Kennedy made other eyebrow-raising claims during the interview, for instance claiming that “pilot studies” showed that anorexia could be cured with a “keto diets and other kind of diets.”
“NIH won’t do those studies because they don’t want to know the source or the cure or the treatment of chronic disease,” he declared. He also returned to his hobby horse, claiming links between vaccines and a spread in autism.
“I never saw anybody who was autistic when I was a kid,” Kennedy claimed. “Never.” He added that men his age—Kennedy is 70—don’t have “full blown autism,” which he defined as “wearing helmets” and “not being toilet trained” and “head-banging, stimming, toe-walking.”
(Experts believe that autism was underdiagnosed until recent decades; the earliest prevalence weren’t conducted until the 1960s and ‘70s.

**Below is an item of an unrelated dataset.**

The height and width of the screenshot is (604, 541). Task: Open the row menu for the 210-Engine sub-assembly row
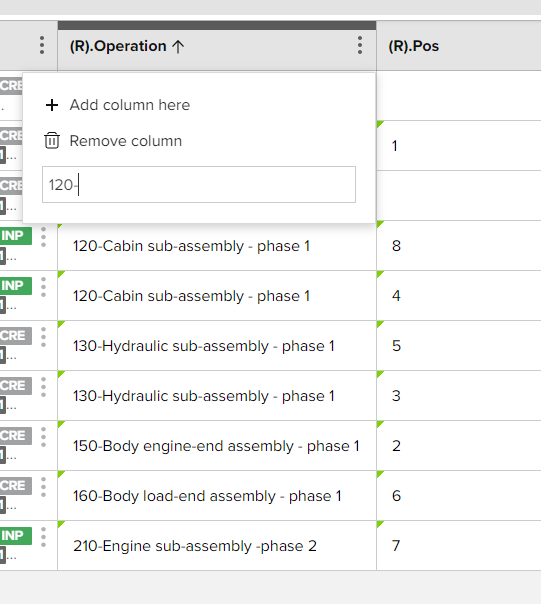pos(44,537)
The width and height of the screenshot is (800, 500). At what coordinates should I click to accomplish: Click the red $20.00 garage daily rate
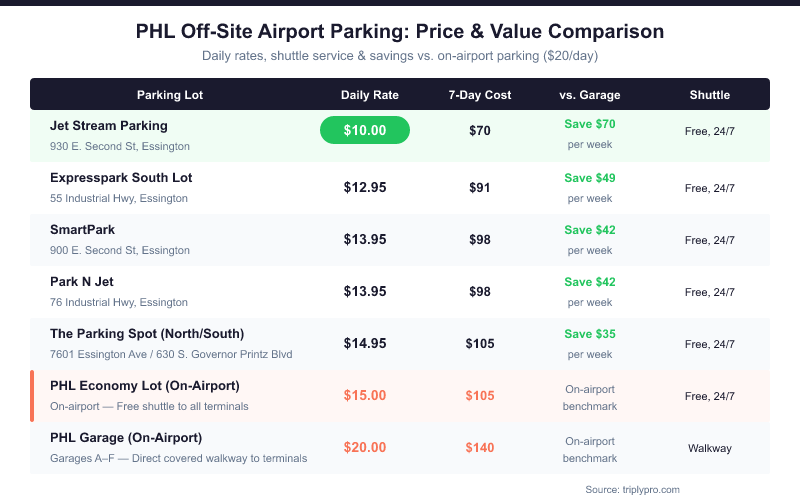tap(365, 447)
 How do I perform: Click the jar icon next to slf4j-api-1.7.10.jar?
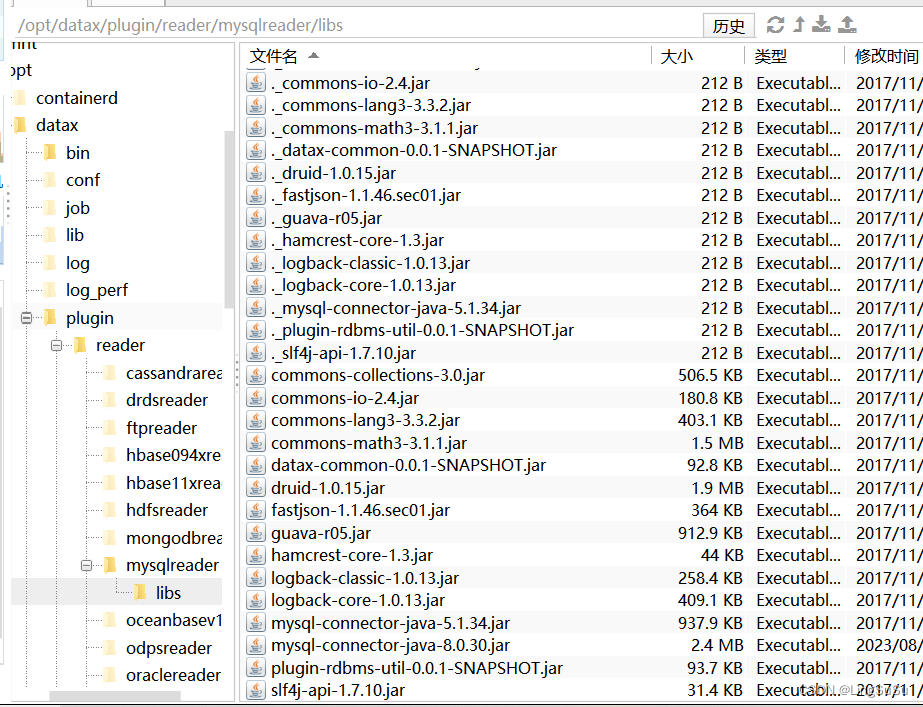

Autistic adults have a range of abilities and autistic self-advocates have said that Kennedy uses offensive and ableist language to talk about autism: rather than “full blown,” public health experts would generally say “profound autism.” Kennedy also still uses the term “Aspergers,” an outdated phrase referencing a scientist who worked with Nazis during the Holocaust.)
Kennedy also used his appearance in Scottsdale to continue fawning over Trump, saying the incoming president “has an aura of greatness around him” for his role in standing up to what he called “the globalist project.”
He also spoke critically about his own extended family, many of whom were critical of his presidential run, and some of whom called him “tragically wrong” about vaccines as far back as 2019. Kennedy said those relatives were “all under this kind of hypnosis” and have been “persuaded by this propaganda wall to turn on their own values.”